四日市市 返礼品、滞在型も追加 ふるさと納税、34品増145品 三重

【記者会見する森市長=四日市市役所で】

【四日市】三重県の森智広四日市市市長は31日の定例記者会見で、ふるさと納税制度の返礼品メニューを改定し、11月1日から運用開始すると発表した。新たな返礼品提供事業者を公募し、返礼品数は従来より34品増え、145品になった。増加分はいずれも公募した品。

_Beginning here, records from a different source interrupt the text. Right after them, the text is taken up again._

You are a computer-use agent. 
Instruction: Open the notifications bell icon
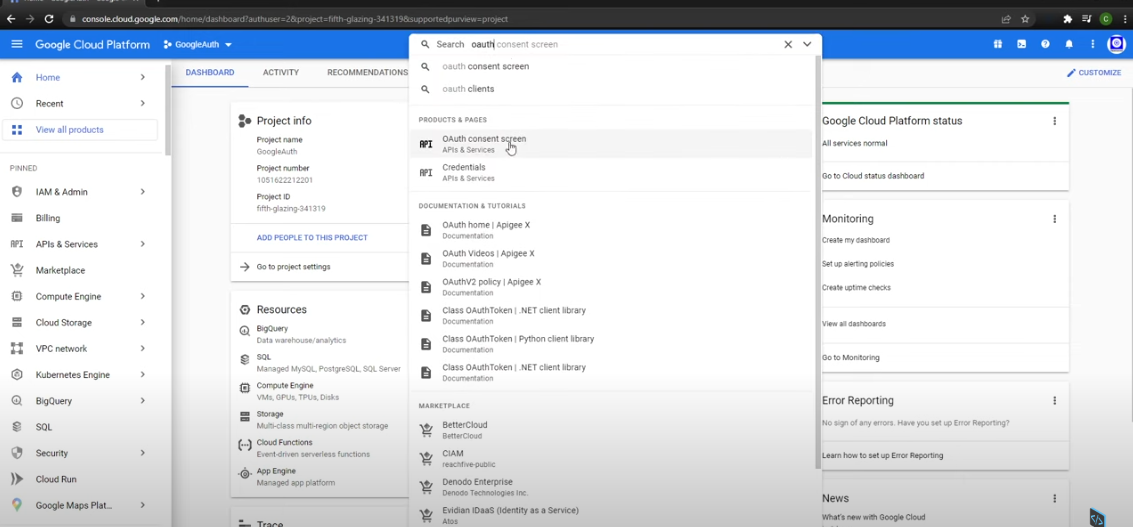click(x=1069, y=45)
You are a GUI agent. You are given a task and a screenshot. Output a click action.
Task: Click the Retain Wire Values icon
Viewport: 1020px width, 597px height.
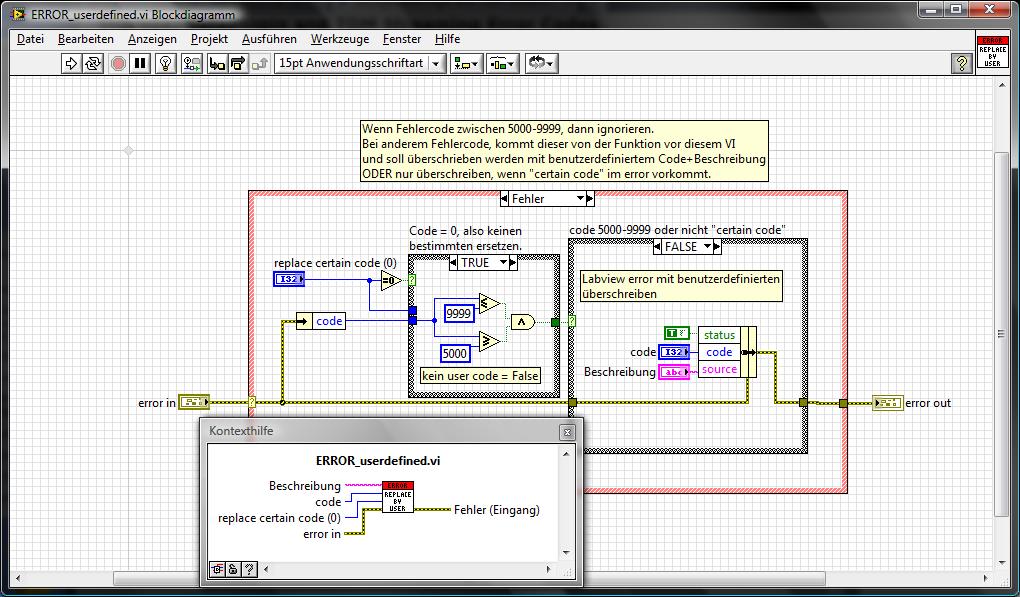(x=191, y=63)
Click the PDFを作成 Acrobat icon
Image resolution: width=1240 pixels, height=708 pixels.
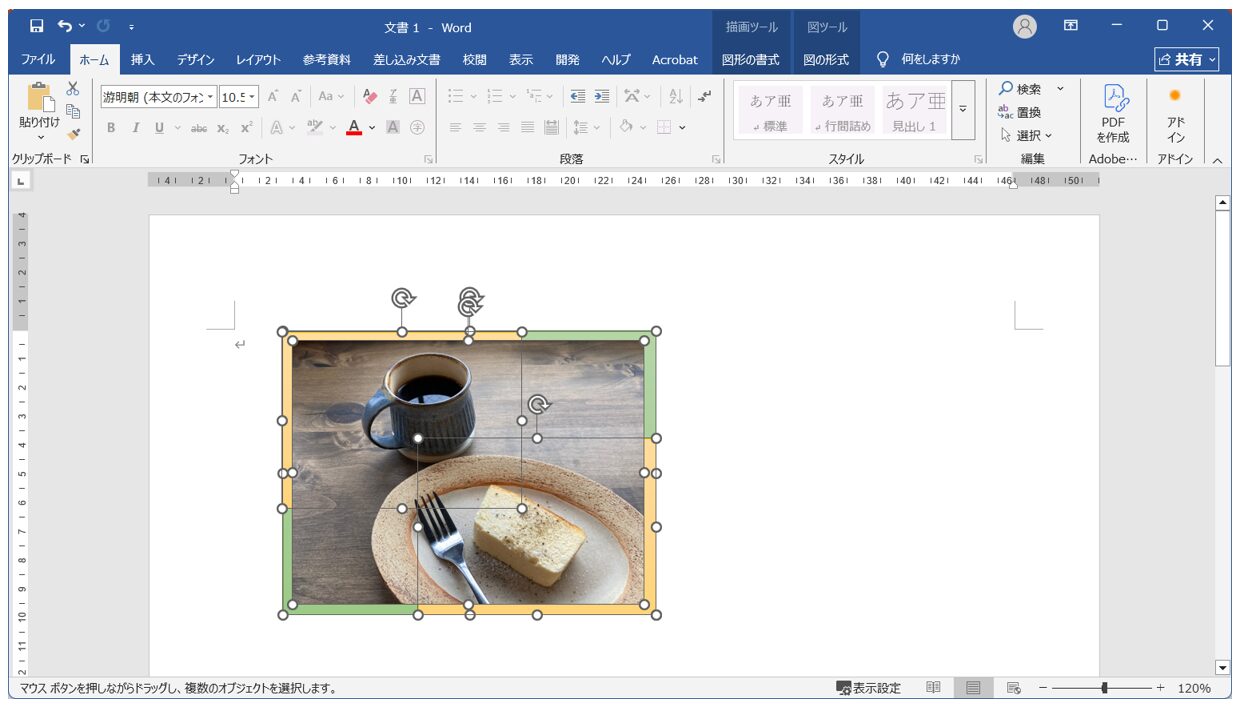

民間が実施する新たな滞在型返礼メニューも追加された。

新メニューとして追加したのは、「Best pot」(陶器と金属の可能性を切削によって実現した鍋、MOLATURA提供)▽「四日市あすなろう鉄道貸切列車運行」(臨時列車、一編成52席、市提供)▽「料理長おまかせ会席+おみやげ」(伝七邸で会席提供、日本伝統ビューロー提供)―など。

同市では、平成27年の寄付金受入額と寄付金税額控除額の収支差がマイナス1億3千万円に上り、昨年4月にふるさと納税に関する非常事態を宣言して以降、返礼品拡充に努めてきた。

森市長は、全国的に返礼品の過当競争の様相を呈している状況について「国がグリップを握り、法規制に乗り出したのは歓迎する。一定のルールの中でふるさとを盛り上げる取り組みを進めてほしい」と述べた。

さらに「昨年導入の体験型は不発だったが『情報が届かないと納税に結び付かない』と実感し、企画を市民税課から切り離して新設した広報マーケティング課で担う仕組みに変えた」、「『非常事態』を抜本的に変えられるとまでは思わないが、制度がある以上は利用し、市の魅力を発信するのは行政として大事。ルールにのっとって発信し、市を知っていただく」とした。